Francesconi ha sottolineato che, nonostante la vittoria netta, ci sono aspetti da rivedere per il futuro. In particolare, ha evidenziato che la pista si è allentata e necessita di miglioramenti. Inoltre, ha chiesto che il Comune prenda in mano l’organizzazione della Giostra, suggerendo la creazione di un Ente Giostra per stabilire regole chiare, poiché il Comitato Cittadino non ha raggiunto risultati soddisfacenti.
Polemiche sul meccanismo dell’Orso
Le critiche non si sono fatte attendere. Alessandro Giannini, presidente del Cervo Bianco, ha dichiarato che né il meccanismo dell’Orso né la Giuria hanno funzionato correttamente, evidenziando che se il braccio non cade ma il bersaglio viene macchiato, il punto dovrebbe essere assegnato. Anche Alessandro Culatore ha lamentato che la Giostra è stata falsata da problemi tecnici, affermando di aver fatto 9 punti e di aver perso per colpe non sue.

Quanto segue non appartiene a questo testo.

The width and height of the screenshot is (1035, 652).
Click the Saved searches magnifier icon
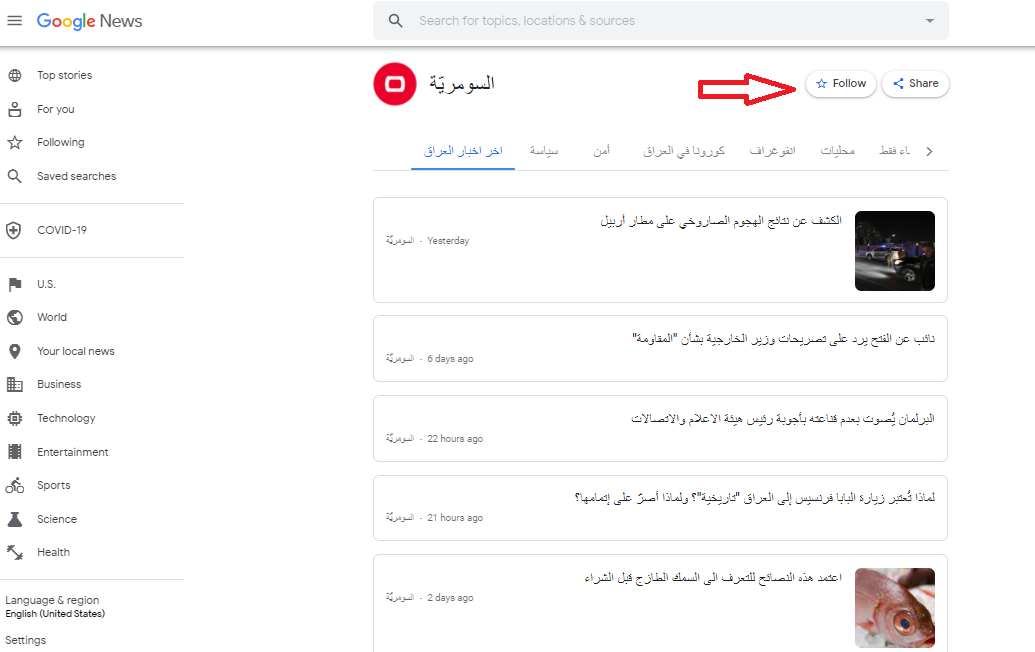[15, 177]
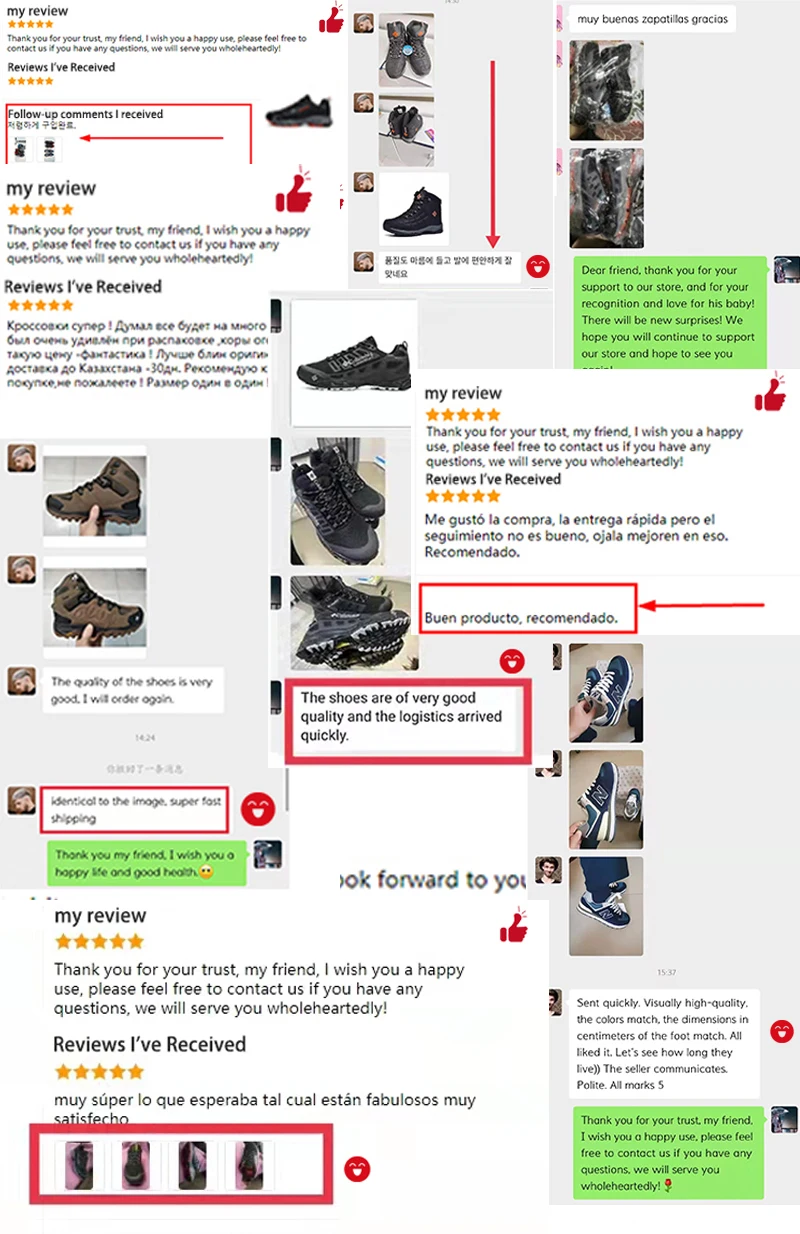This screenshot has height=1234, width=800.
Task: Click the thumbs-up icon beside the Spanish review
Action: click(x=771, y=394)
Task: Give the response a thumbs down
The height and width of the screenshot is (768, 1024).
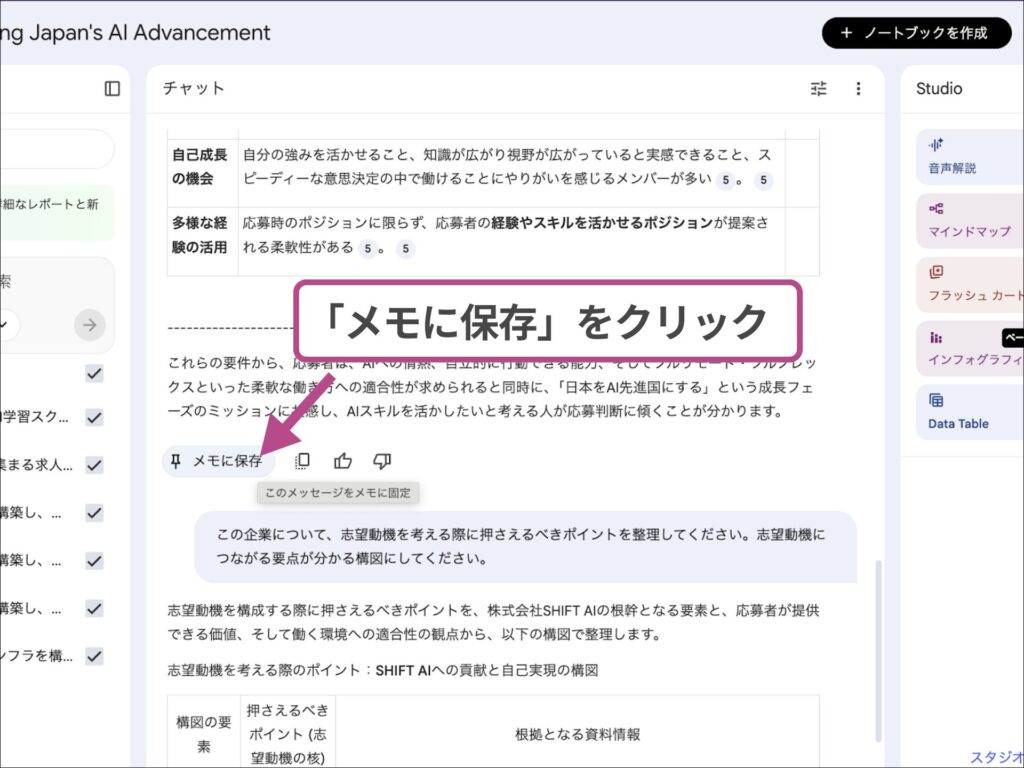Action: coord(381,461)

Il presidente del Grifone, Massimiliano Di Niso Bucci, ha confermato che il problema del braccio dell’Orso ha influito su tutti i rioni, mentre Giacomo Cresci, responsabile Giostra del Grifone, ha chiesto di rivedere il sistema di assegnazione dei punteggi, proponendo l’adozione del sistema del bersaglio macchiato. La pista, secondo lui, ha creato problemi di sicurezza, tanto che dopo un incidente ha consigliato ai cavalieri di non rischiare.
Le reazioni dei rioni
Il Leon d’Oro, rappresentato dal presidente Alessandro Berni, ha espresso delusione per non essere riusciti a mantenere il ritmo dopo un buon inizio, lamentando che il braccio non è sceso in due occasioni cruciali. La situazione ha portato a riflessioni su possibili cambiamenti all’interno del rione. La Giostra, dunque, si chiude con un trionfo per il Drago, ma con un clima di insoddisfazione e richieste di riforma che potrebbero influenzare le edizioni future.